Allow clients to pass additional variables for use in semantic actions

Closed this issue · 6 comments

While writing a translator that converts from Sphinx's expression syntax to ElasticSearch's expression syntax, I found that I needed to pass the document's field as a scope parameter. For example, I needed to instruct ElasticSearch to limit it's search to just the account_number field.

{
  "query": { "match": { "account_number": 20 } }
}

Other times, I needed to search the entire document.

{
  "query": { "match": { "_all": 20 } }
}

As a client, I need the parser to accept additional arguments and make them available in the semantic actions. For example:

{"query":{"match":{$context:$1}}}

$context could be a complex object. For example,
{"query":{"match":{$context.searchScope:$1}}}

Can you show a specific grammar and a semantic action example for this please?

Usually this can be handled as the data on the $1 itself (or via some state tracking in the data included in the moduleInclude)

$$ = {"match": {$1.context: $1.value}};

Or:

%{

class Storage {
  public static $context = "foo";
}

// Then update Storage::context in some semantic action

%}

And use it as (if syntactically it works in your language):

$$ = { "match": {Storage::$context: $1 }}

Or:

$$ = new MatchNode(Storage::$context, $1);

// Or again just as:
$$ = new MatchNode($1.context, $1.value);

I need to pass some additional information to the parser. E.g.,
$new_search_expression = MyParser::parse($search_scope, $old_search_expression);

Then I need $search_scope to be available to semantic actions.

Here is the affected grammar.
["TERM", "$$ = ['match' => [$search_scope => $1]]"],

@fdutton, OK so this can be achieved with the yy storage object, semantic actions have access to it (available since 0.0.66).

As described in #36, the yy exposes access to tokenizer instance, so semantic actions can affect tokenizer state.
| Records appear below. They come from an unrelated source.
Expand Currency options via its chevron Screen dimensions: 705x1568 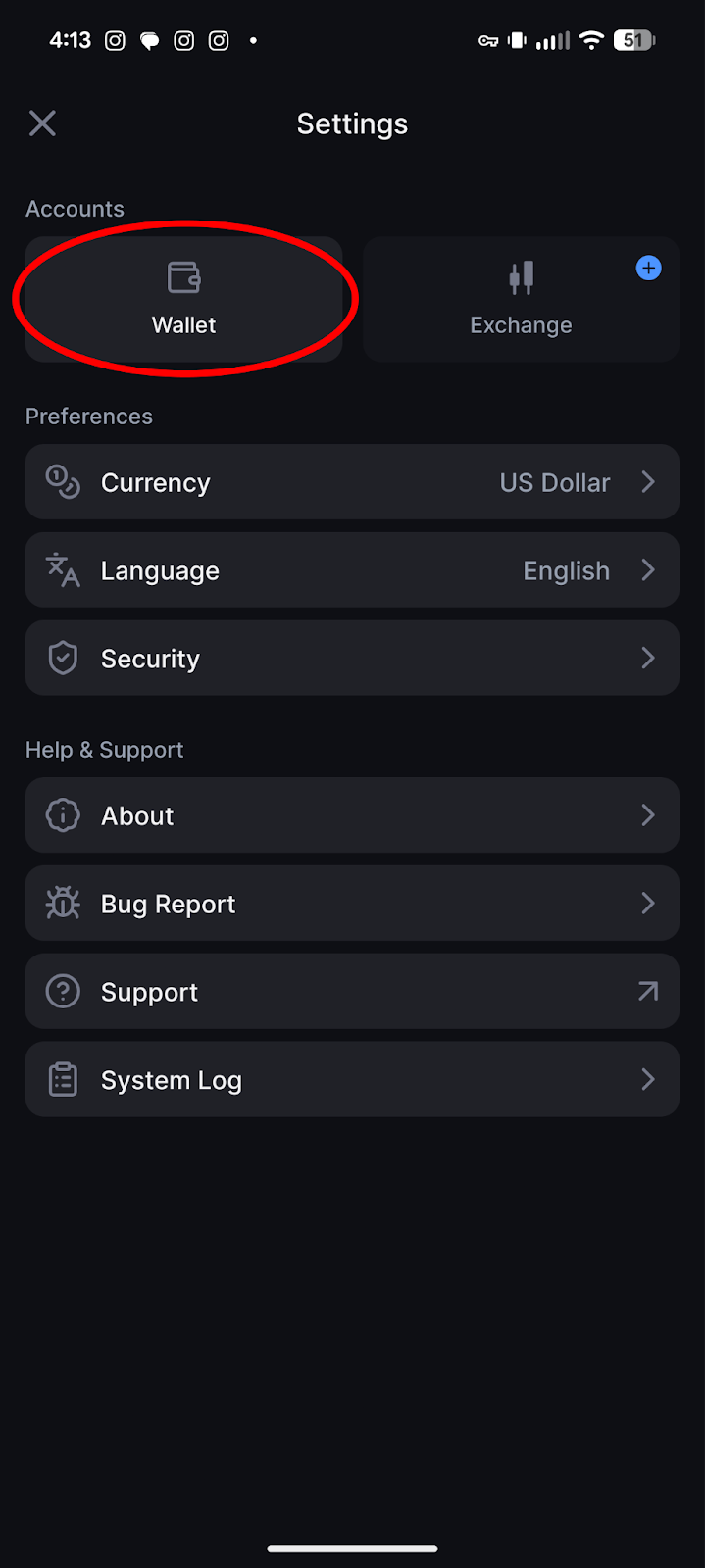pos(648,482)
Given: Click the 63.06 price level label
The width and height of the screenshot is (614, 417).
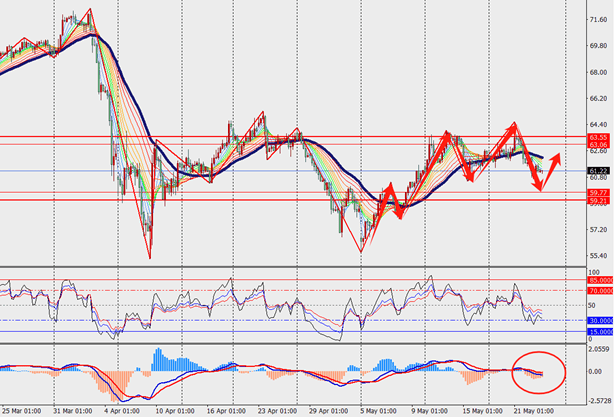Looking at the screenshot, I should point(599,145).
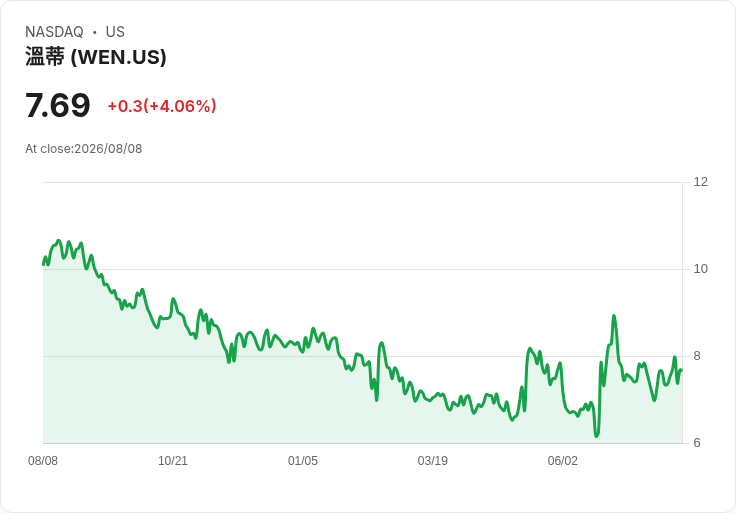The image size is (736, 513).
Task: Select the 10/21 x-axis date label
Action: (173, 461)
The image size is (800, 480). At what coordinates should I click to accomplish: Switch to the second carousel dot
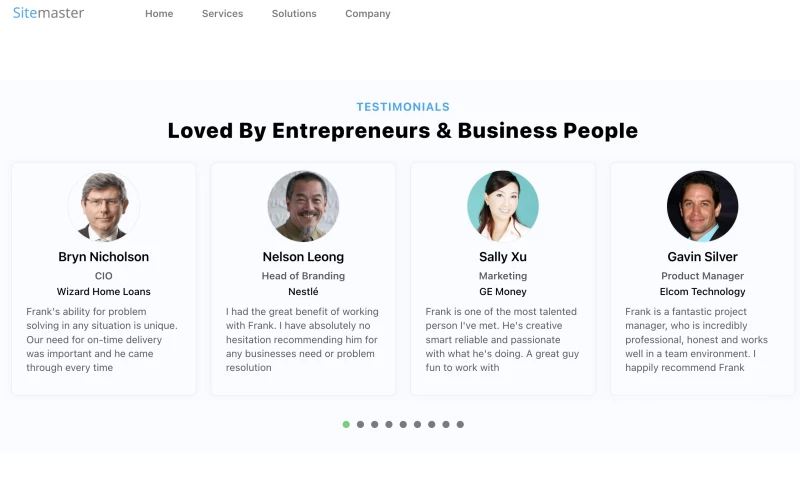(x=360, y=425)
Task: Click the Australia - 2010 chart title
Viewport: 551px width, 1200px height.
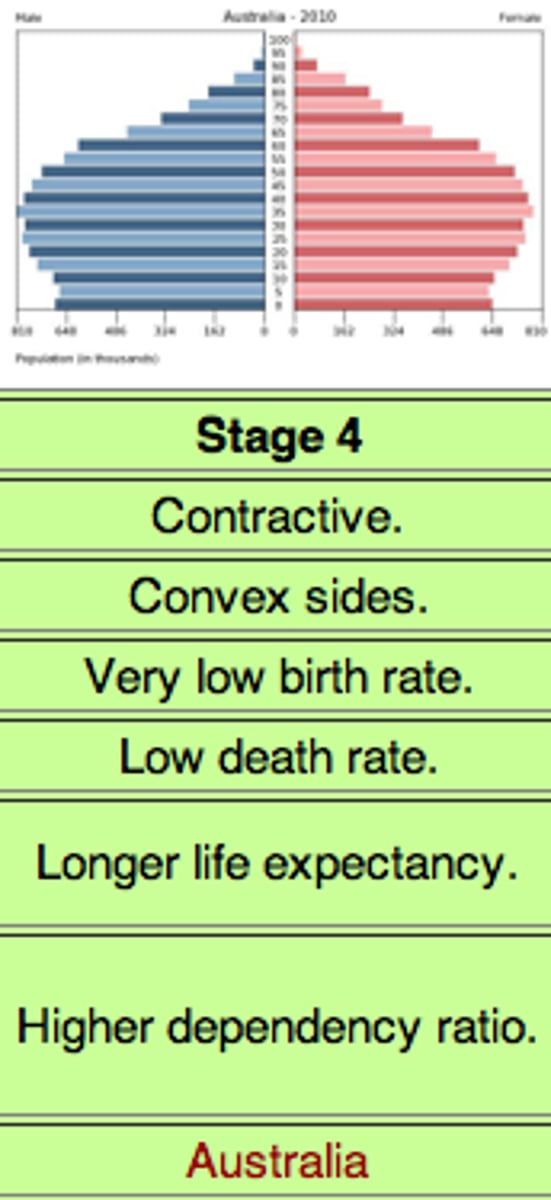Action: tap(280, 17)
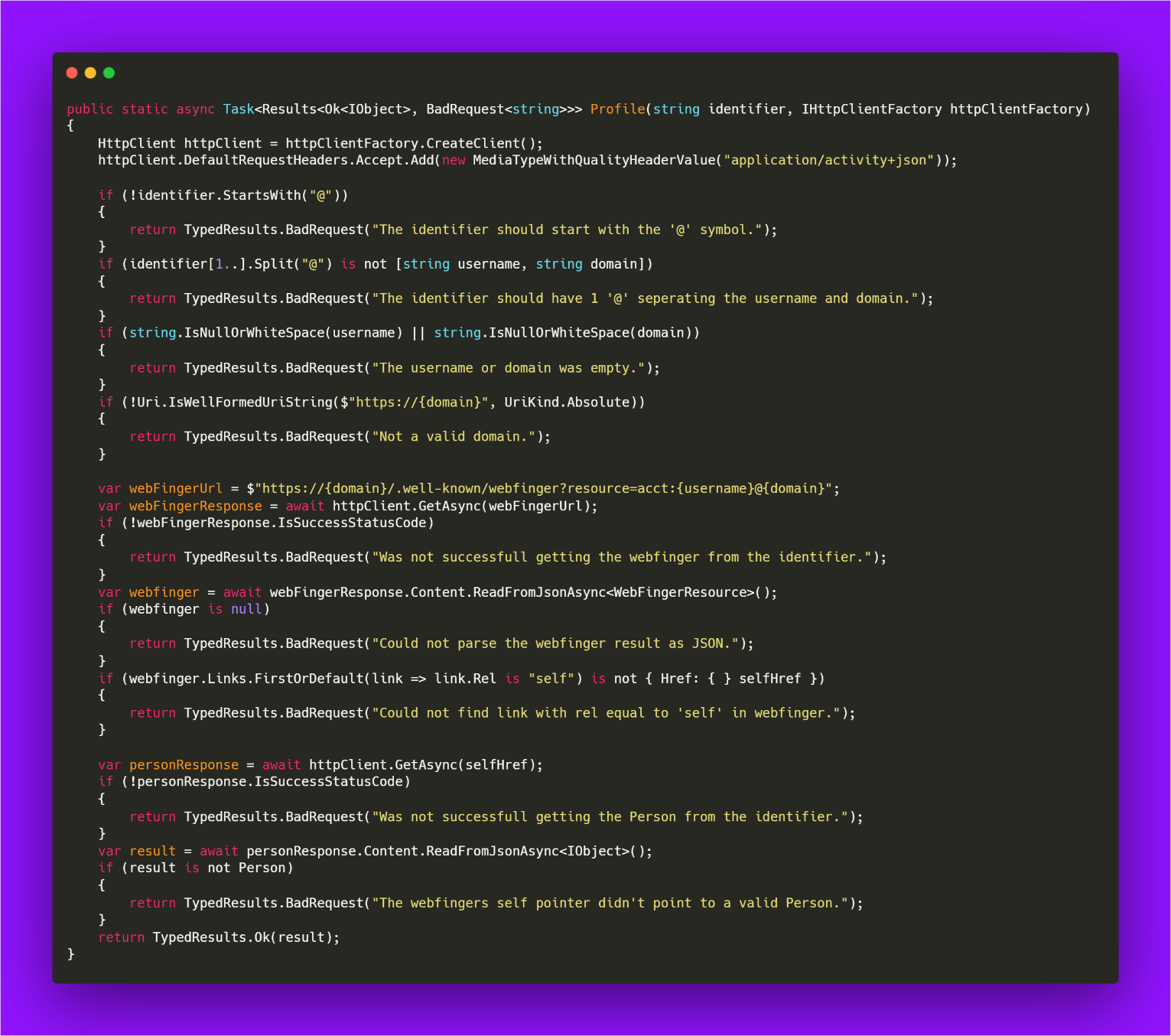Click httpClient.GetAsync(selfHref) call
Viewport: 1171px width, 1036px height.
[425, 765]
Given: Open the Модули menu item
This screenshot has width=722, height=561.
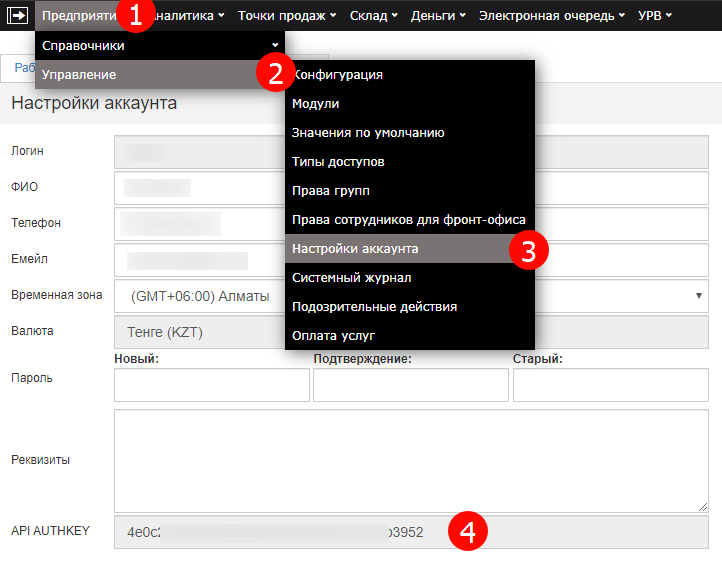Looking at the screenshot, I should 316,104.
However, yy can also be used to store any extra user-level data.

So it might be:

// Set parser data.
yy::set('search_scope', $search_scope);

$new_search_expression = MyParser::parse($old_search_expression);

Later in semantic action:

["TERM", "$$ = ['match' => [yy::get('search_scope') => $1]]"]

In general this could also be solved with custom storage in moduleInclude: you can just define a similar to yy storage class in moduleInclude, then set needed data before parsing, and have access from semantic actions.

Re: semantic actions parameters, they are taken, and propagated from parsing stack which pops, and push needed amount of args, so we can't store user-data there.

Thanks for the solution.

I can see how this would work for single-threaded languages like PHP and Node. I assume that something similar could be done with multi-threaded languages like Java and C# using thread-local variables.

Yeah, currently parsers are singletons (with static parse method), which makes them thread-unsafe already (because of updating "global" $$, @$, yytext, etc. variables). There is issue #17 for this.

The static API will still be supported, and for other cases one will be able to create an instance of a parser, and all the data will be stored on that instance.